Over the past 2 blogs in this series, we have discussed the necessary steps to start your DevOps transformation.

We covered the three key components to consider in choosing a starting place in this post: Selecting Which Value Stream to Start With

We covered how value is delivered to the customer and how to improve flow in this post: Understand the Work in Our Value Stream and Improving Flow

This week, based on the newly updated and expanded second edition of The DevOps Handbook, we are learning how and why to design with Conway’s law in mind.

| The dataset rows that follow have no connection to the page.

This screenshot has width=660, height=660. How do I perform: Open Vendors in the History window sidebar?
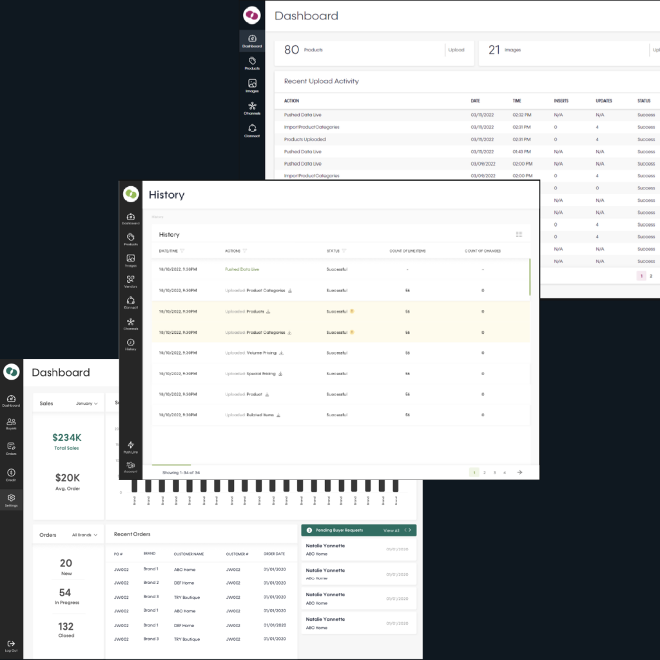[x=130, y=282]
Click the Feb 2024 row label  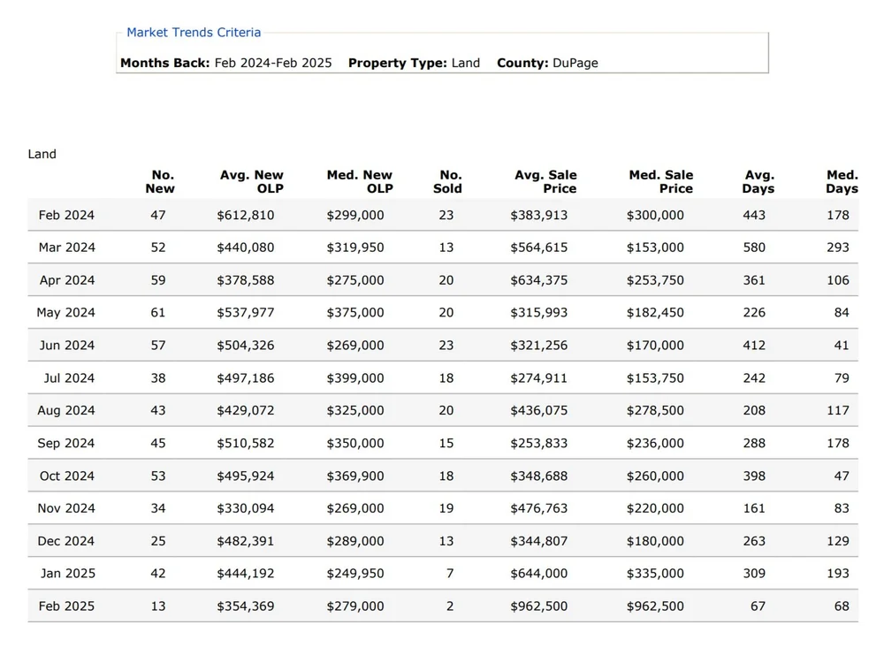(x=66, y=215)
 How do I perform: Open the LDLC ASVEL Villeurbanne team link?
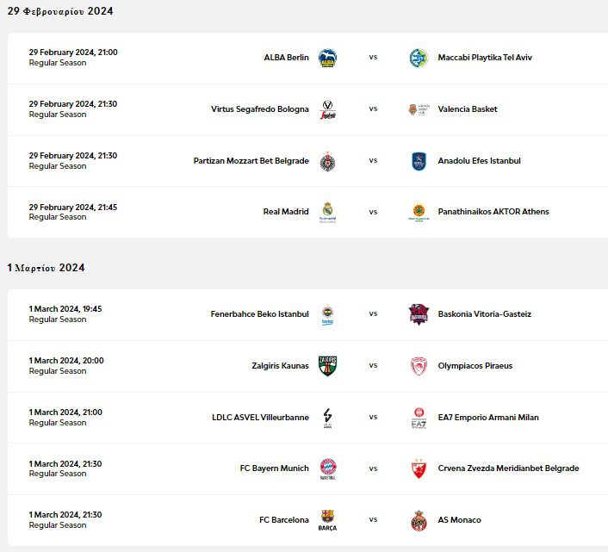260,418
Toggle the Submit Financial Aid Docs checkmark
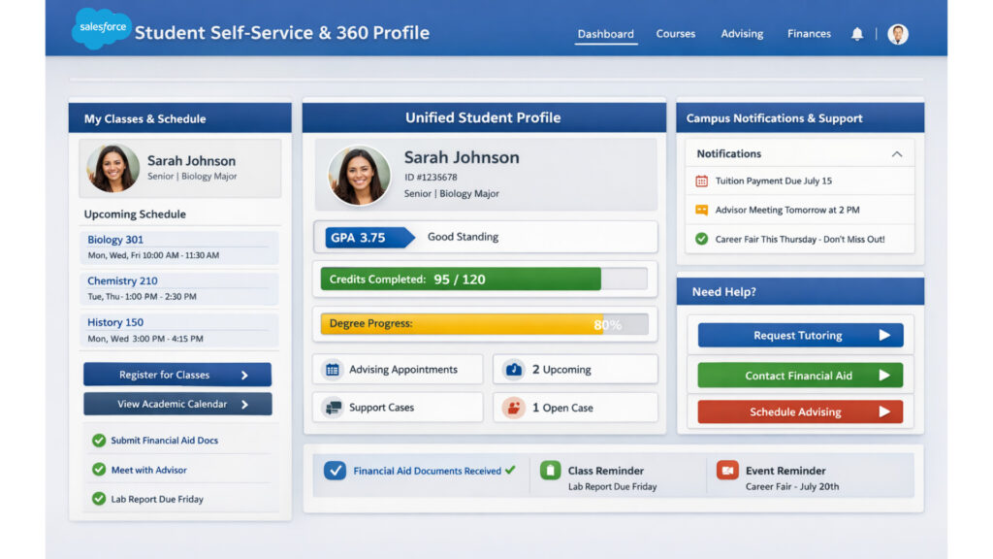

Our goals in this post will be:

  • Understanding Conway’s Law and its impact on the performance of our value stream
  • Evaluating our organizational archetypes
  • Developing the habits and capabilities in people and the workforce as a means of facilitating these structures

Understanding Conway’s Law and Its Impact on the Performance of Our Value Stream

Conway’s Law has a tremendous impact on the performance of our value stream.

To illustrate this, let me share a story.

In 1968, Dr. Conway was performing a famous experiment.

Together, with a contract research organization of eight people, they were commissioned to produce a COBOL and an ALGOL compiler. During the experiment, he observed, “After some initial estimates of difficulty and time, five people were assigned to the COBOL job and three to the ALGOL job. The resulting COBOL compiler ran in five phases, the ALGOL compiler ran in three.”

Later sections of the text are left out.